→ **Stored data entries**
*** Block opens ***
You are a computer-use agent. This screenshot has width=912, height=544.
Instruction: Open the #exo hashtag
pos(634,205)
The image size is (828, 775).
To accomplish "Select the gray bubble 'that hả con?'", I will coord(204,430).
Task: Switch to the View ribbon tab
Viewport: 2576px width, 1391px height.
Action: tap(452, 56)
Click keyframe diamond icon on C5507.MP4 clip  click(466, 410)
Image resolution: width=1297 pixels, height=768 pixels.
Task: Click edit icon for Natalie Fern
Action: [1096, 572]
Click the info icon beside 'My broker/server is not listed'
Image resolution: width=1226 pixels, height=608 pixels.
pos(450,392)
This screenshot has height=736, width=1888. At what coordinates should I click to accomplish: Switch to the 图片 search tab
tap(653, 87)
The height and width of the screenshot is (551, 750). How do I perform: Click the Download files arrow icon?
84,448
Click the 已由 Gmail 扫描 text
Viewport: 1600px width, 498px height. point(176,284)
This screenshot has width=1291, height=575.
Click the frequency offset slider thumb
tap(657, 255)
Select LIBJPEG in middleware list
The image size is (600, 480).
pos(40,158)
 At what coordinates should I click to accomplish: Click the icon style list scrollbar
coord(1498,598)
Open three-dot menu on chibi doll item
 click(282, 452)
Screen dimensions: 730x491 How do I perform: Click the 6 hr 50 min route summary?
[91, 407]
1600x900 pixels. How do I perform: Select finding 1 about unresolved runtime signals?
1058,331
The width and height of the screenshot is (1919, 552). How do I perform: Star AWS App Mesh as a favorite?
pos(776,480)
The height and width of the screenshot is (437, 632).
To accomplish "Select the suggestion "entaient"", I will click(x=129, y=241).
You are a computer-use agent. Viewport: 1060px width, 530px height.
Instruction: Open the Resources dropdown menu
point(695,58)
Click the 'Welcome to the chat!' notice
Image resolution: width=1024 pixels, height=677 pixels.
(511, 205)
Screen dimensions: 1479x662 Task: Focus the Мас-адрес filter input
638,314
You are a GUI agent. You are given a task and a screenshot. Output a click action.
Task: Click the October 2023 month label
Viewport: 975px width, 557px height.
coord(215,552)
*** Block closes ***
→ **Task instructions**
Transcribe each entry. Leave nothing out.

→ **Expected answer**
You are a computer-use agent. This screenshot has width=912, height=544.
Instruction: Open the #exo hashtag
pos(634,205)
The image size is (828, 775).
To accomplish "Select the gray bubble 'that hả con?'", I will coord(204,430).
Task: Switch to the View ribbon tab
Viewport: 2576px width, 1391px height.
Action: tap(452, 56)
Click keyframe diamond icon on C5507.MP4 clip  click(466, 410)
Image resolution: width=1297 pixels, height=768 pixels.
Task: Click edit icon for Natalie Fern
Action: [1096, 572]
Click the info icon beside 'My broker/server is not listed'
Image resolution: width=1226 pixels, height=608 pixels.
pos(450,392)
This screenshot has height=736, width=1888. At what coordinates should I click to accomplish: Switch to the 图片 search tab
tap(653, 87)
The height and width of the screenshot is (551, 750). How do I perform: Click the Download files arrow icon?
84,448
Click the 已由 Gmail 扫描 text
Viewport: 1600px width, 498px height. point(176,284)
This screenshot has width=1291, height=575.
Click the frequency offset slider thumb
tap(657, 255)
Select LIBJPEG in middleware list
The image size is (600, 480).
pos(40,158)
 At what coordinates should I click to accomplish: Click the icon style list scrollbar
coord(1498,598)
Open three-dot menu on chibi doll item
 click(282, 452)
Screen dimensions: 730x491 How do I perform: Click the 6 hr 50 min route summary?
[91, 407]
1600x900 pixels. How do I perform: Select finding 1 about unresolved runtime signals?
1058,331
The width and height of the screenshot is (1919, 552). How do I perform: Star AWS App Mesh as a favorite?
pos(776,480)
The height and width of the screenshot is (437, 632).
To accomplish "Select the suggestion "entaient"", I will click(x=129, y=241).
You are a computer-use agent. Viewport: 1060px width, 530px height.
Instruction: Open the Resources dropdown menu
point(695,58)
Click the 'Welcome to the chat!' notice
Image resolution: width=1024 pixels, height=677 pixels.
(511, 205)
Screen dimensions: 1479x662 Task: Focus the Мас-адрес filter input
638,314
You are a GUI agent. You are given a task and a screenshot. Output a click action.
Task: Click the October 2023 month label
Viewport: 975px width, 557px height.
coord(215,552)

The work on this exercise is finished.